Community spaces

conception, appropriation, identity

publisher: Karin Berkemann, Sebastian Haumann, Stephanie Herold, Mario Tvrtkovic, Tobias Michael Wolf, Maren Harnack


Publishing year: 2015
ISBN 978-3-7983-2713-9

Large housing estates of the post-war era have shaped the face of many cities throughout Europe. In the original plans of the 1950s-1980s they were to amend the urban structure and in many cases they were expected to enable a superior form of communality and urbanity. The estates were built to ease the housing shortage, but were also thought to quite literally become the home for a “new society”, be it under socialist regimes or the democratic welfare state. The reformation of society was expected to be supported by the environment of the newly built estates and, most crucially, their community spaces. The different manifestations of these community spaces were the subject of the second conference of the 45plus network, which took place in Darmstadt in September 2012 and which is documented in this volume. By focusing on community spaces, such as community centers, schools, churches, hospitals, shopping districts but also parks, open spaces and sport-grounds, the contributions to the conference addressed spaces that were thought to be particularly important points of identification for the “new societies” these estates were expected to foster. Community spaces were planned in order to hold the housing estates together – as well designed and attractive built environments, as social hubs and especially as symbolic anchors.
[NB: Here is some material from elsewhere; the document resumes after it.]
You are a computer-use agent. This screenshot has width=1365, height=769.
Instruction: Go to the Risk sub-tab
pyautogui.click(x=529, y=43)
Quite often, they boasted prominent design features, intended to serve as recognisable markers of the estates and their programmatic subtexts. While planners and politicians conceptualized community spaces with their potential to shape identification in view, communities tended to appropriate such spaces in different ways and to reinterpret their meanings. In short, local inhabitants – as well as the broader public – possibly identified with community spaces, their individual features and with the ideas and practices they associated with them in significantly different ways than originally intended. Today, the continuing tension between intention and appropriation of community spaces can be understood as an indicator of identification processes and appears to be one of the major challenges in the redevelopment of large housing estates, but might also provide unexpected opportunities.